Jeudi 27 Août 2015

Jeudi 27 Août 2015
« La nature humaine est positivement étonnante »
Laurent Goffaux, médiateur belge entre les victimes et leur Agresseur

En ce qui concerne les choses de l’humanité, les belges ont souvent beaucoup d’avance sur les Français.

Une loi belge permet aux victimes de rencontrer leurs agresseurs dans un processus de résilience.

Je joins au présent message <un article> qui décrit ces rencontres et leurs effets je vous donne deux exemples :

Déborah 34 ans s’en prend à celui qui les a cambriolés :

« On travaille comme des damnés pour avoir ce qu’on a et vous, en 30 secondes, vous nous prenez tout ».

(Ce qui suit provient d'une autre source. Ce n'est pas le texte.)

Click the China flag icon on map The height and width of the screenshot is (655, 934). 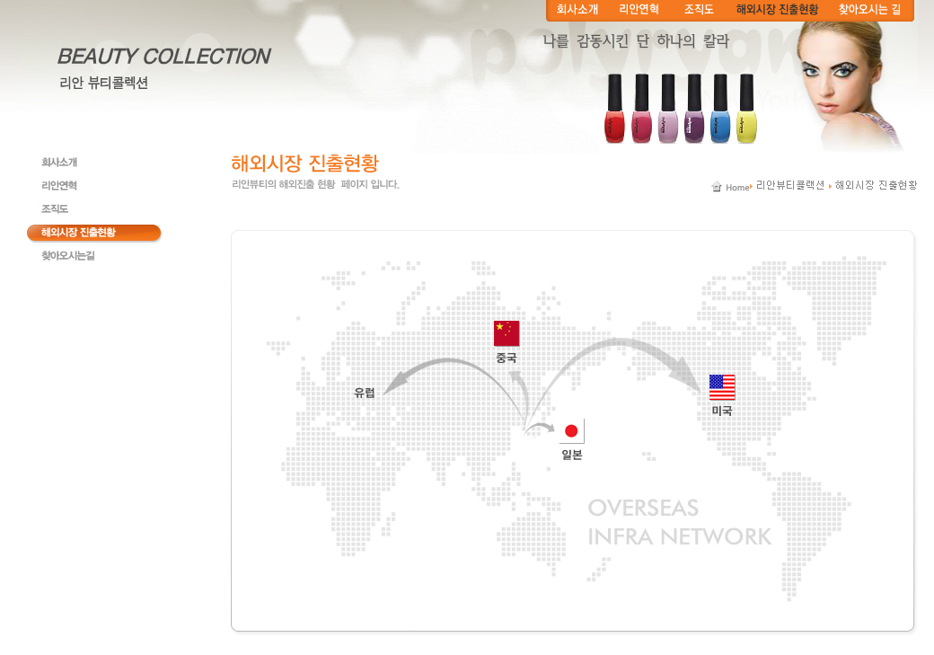(x=507, y=333)
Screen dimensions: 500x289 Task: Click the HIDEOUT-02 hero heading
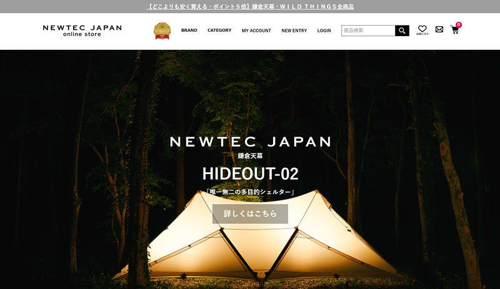click(251, 174)
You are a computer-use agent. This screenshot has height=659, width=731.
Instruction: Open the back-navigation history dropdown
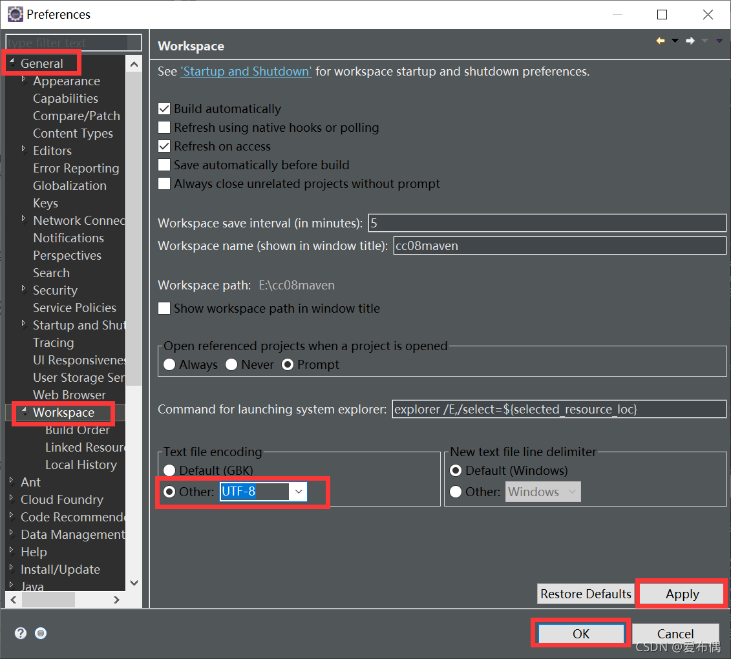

Elle raconte leur vie désormais sur le qui-vive, les réveils en sursaut la nuit. L’argent qu’il a fallu avancer pour réparer la porte du garage, la perte d’un DVD sur lequel son professeur de théâtre avait rassemblé cinq années de ses prestations sur scène.

« C’est comme si on avait pris une partie de ma vie, qu’on l’avait déchiré en petits morceaux et qu’on les avait mis à la poubelle. »

Car le Professeur est décédé et toute copie impossible.

Mais, le pire, ce sont les photos. Celle de sa petite fille d’un an stockées sur l’ordinateur depuis sa naissance et pas encore imprimée. Les seules qui existaient. Dans le box des accusés, Pascal 46 ans est sans réaction. Le juge ne parviendra pas à en tirer un mot. Et puis, des mois plus tard, Déborah et son mari reçoivent une lettre dans laquelle Pascal demande à les voir. Le courrier émanant du service Médiante, Habilité par le ministère de la Justice à organiser des rencontres entre auteurs et victimes d’infraction en présence de médiateurs.

[…] en fait, depuis l’audience, Pascal est rongé par les remords. Il est revenu furieux dans sa cellule.

Sa longue expérience de cambrioleurs lui a pourtant rendu familière les salles de tribunal, mais ce jour-là, pour la première fois, il s’est trouvé face à des parties civiles et a mesuré les dégâts causés. Il rumine pendant trois jours, son regard s’attarde sur les photos de ses trois enfants affichées au mur, il mesure qu’elle perte représenterait la disparition de ces clichés et ce que Déborah peut ressentir : « cela m’a anéanti. »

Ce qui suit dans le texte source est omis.